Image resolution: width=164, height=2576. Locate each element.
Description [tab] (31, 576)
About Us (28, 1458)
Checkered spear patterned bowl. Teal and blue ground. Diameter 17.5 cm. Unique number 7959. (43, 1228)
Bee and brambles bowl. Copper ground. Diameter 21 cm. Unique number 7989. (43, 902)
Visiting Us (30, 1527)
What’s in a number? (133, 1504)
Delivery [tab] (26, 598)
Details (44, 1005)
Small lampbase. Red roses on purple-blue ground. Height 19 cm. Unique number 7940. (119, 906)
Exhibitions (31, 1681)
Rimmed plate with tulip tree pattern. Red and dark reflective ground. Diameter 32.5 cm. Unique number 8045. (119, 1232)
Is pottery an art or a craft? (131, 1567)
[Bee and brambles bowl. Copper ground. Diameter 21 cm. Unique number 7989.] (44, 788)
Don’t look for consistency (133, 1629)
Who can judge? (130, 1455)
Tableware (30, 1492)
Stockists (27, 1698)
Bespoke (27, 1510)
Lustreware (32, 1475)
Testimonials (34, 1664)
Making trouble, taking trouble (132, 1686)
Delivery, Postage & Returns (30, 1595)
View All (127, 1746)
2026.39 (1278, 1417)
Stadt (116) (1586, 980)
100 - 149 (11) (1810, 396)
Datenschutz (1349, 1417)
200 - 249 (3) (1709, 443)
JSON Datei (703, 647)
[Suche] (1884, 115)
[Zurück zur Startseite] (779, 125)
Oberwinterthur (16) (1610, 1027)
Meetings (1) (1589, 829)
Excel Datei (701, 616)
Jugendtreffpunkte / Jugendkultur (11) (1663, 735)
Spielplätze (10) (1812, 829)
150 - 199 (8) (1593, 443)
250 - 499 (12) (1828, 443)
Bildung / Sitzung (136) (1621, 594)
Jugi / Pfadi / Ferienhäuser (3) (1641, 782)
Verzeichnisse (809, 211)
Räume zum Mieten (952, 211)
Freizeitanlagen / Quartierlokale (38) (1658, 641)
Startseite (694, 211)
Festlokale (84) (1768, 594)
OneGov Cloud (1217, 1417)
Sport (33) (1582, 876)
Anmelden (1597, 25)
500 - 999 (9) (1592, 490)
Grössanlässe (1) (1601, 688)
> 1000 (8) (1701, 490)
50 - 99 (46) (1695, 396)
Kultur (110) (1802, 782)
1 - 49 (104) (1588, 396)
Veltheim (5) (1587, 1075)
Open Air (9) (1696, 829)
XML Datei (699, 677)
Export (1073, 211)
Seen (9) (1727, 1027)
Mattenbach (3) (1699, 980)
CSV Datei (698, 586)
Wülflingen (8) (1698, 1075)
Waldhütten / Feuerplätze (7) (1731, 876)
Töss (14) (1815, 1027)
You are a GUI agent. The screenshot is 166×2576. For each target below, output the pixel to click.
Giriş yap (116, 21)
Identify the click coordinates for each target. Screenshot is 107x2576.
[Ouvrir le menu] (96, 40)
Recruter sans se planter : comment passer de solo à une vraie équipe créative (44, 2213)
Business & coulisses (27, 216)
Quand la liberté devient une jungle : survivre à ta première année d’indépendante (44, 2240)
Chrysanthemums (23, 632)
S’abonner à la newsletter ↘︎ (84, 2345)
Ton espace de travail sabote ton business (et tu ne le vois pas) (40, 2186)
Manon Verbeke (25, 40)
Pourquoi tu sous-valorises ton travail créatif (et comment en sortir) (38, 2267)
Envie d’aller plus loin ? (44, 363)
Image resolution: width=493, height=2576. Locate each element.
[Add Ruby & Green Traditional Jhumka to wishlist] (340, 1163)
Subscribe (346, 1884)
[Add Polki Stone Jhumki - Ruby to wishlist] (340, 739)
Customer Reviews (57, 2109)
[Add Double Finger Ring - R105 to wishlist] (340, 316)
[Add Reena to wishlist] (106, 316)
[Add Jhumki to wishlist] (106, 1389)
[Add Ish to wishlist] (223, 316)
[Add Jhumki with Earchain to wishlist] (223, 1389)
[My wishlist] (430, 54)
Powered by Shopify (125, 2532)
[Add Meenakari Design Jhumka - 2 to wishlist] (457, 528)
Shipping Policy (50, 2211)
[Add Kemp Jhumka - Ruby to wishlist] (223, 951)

^^^^^^^^

• **Task instructions**: Copy out all of the material above, line for line and without any alteration.

• **Complete output**:
Image resolution: width=164, height=2576. Locate each element.
Description [tab] (31, 576)
About Us (28, 1458)
Checkered spear patterned bowl. Teal and blue ground. Diameter 17.5 cm. Unique number 7959. (43, 1228)
Bee and brambles bowl. Copper ground. Diameter 21 cm. Unique number 7989. (43, 902)
Visiting Us (30, 1527)
What’s in a number? (133, 1504)
Delivery [tab] (26, 598)
Details (44, 1005)
Small lampbase. Red roses on purple-blue ground. Height 19 cm. Unique number 7940. (119, 906)
Exhibitions (31, 1681)
Rimmed plate with tulip tree pattern. Red and dark reflective ground. Diameter 32.5 cm. Unique number 8045. (119, 1232)
Is pottery an art or a craft? (131, 1567)
[Bee and brambles bowl. Copper ground. Diameter 21 cm. Unique number 7989.] (44, 788)
Don’t look for consistency (133, 1629)
Who can judge? (130, 1455)
Tableware (30, 1492)
Stockists (27, 1698)
Bespoke (27, 1510)
Lustreware (32, 1475)
Testimonials (34, 1664)
Making trouble, taking trouble (132, 1686)
Delivery, Postage & Returns (30, 1595)
View All (127, 1746)
2026.39 (1278, 1417)
Stadt (116) (1586, 980)
100 - 149 (11) (1810, 396)
Datenschutz (1349, 1417)
200 - 249 (3) (1709, 443)
JSON Datei (703, 647)
[Suche] (1884, 115)
[Zurück zur Startseite] (779, 125)
Oberwinterthur (16) (1610, 1027)
Meetings (1) (1589, 829)
Excel Datei (701, 616)
Jugendtreffpunkte / Jugendkultur (11) (1663, 735)
Spielplätze (10) (1812, 829)
150 - 199 (8) (1593, 443)
250 - 499 (12) (1828, 443)
Bildung / Sitzung (136) (1621, 594)
Jugi / Pfadi / Ferienhäuser (3) (1641, 782)
Verzeichnisse (809, 211)
Räume zum Mieten (952, 211)
Freizeitanlagen / Quartierlokale (38) (1658, 641)
Startseite (694, 211)
Festlokale (84) (1768, 594)
OneGov Cloud (1217, 1417)
Sport (33) (1582, 876)
Anmelden (1597, 25)
500 - 999 (9) (1592, 490)
Grössanlässe (1) (1601, 688)
> 1000 (8) (1701, 490)
50 - 99 (46) (1695, 396)
Kultur (110) (1802, 782)
1 - 49 (104) (1588, 396)
Veltheim (5) (1587, 1075)
Open Air (9) (1696, 829)
XML Datei (699, 677)
Export (1073, 211)
Seen (9) (1727, 1027)
Mattenbach (3) (1699, 980)
CSV Datei (698, 586)
Wülflingen (8) (1698, 1075)
Waldhütten / Feuerplätze (7) (1731, 876)
Töss (14) (1815, 1027)
You are a GUI agent. The screenshot is 166×2576. For each target below, output the pixel to click.
Giriş yap (116, 21)
Identify the click coordinates for each target. Screenshot is 107x2576.
[Ouvrir le menu] (96, 40)
Recruter sans se planter : comment passer de solo à une vraie équipe créative (44, 2213)
Business & coulisses (27, 216)
Quand la liberté devient une jungle : survivre à ta première année d’indépendante (44, 2240)
Chrysanthemums (23, 632)
S’abonner à la newsletter ↘︎ (84, 2345)
Ton espace de travail sabote ton business (et tu ne le vois pas) (40, 2186)
Manon Verbeke (25, 40)
Pourquoi tu sous-valorises ton travail créatif (et comment en sortir) (38, 2267)
Envie d’aller plus loin ? (44, 363)
Image resolution: width=493, height=2576. Locate each element.
[Add Ruby & Green Traditional Jhumka to wishlist] (340, 1163)
Subscribe (346, 1884)
[Add Polki Stone Jhumki - Ruby to wishlist] (340, 739)
Customer Reviews (57, 2109)
[Add Double Finger Ring - R105 to wishlist] (340, 316)
[Add Reena to wishlist] (106, 316)
[Add Jhumki to wishlist] (106, 1389)
[Add Ish to wishlist] (223, 316)
[Add Jhumki with Earchain to wishlist] (223, 1389)
[My wishlist] (430, 54)
Powered by Shopify (125, 2532)
[Add Meenakari Design Jhumka - 2 to wishlist] (457, 528)
Shipping Policy (50, 2211)
[Add Kemp Jhumka - Ruby to wishlist] (223, 951)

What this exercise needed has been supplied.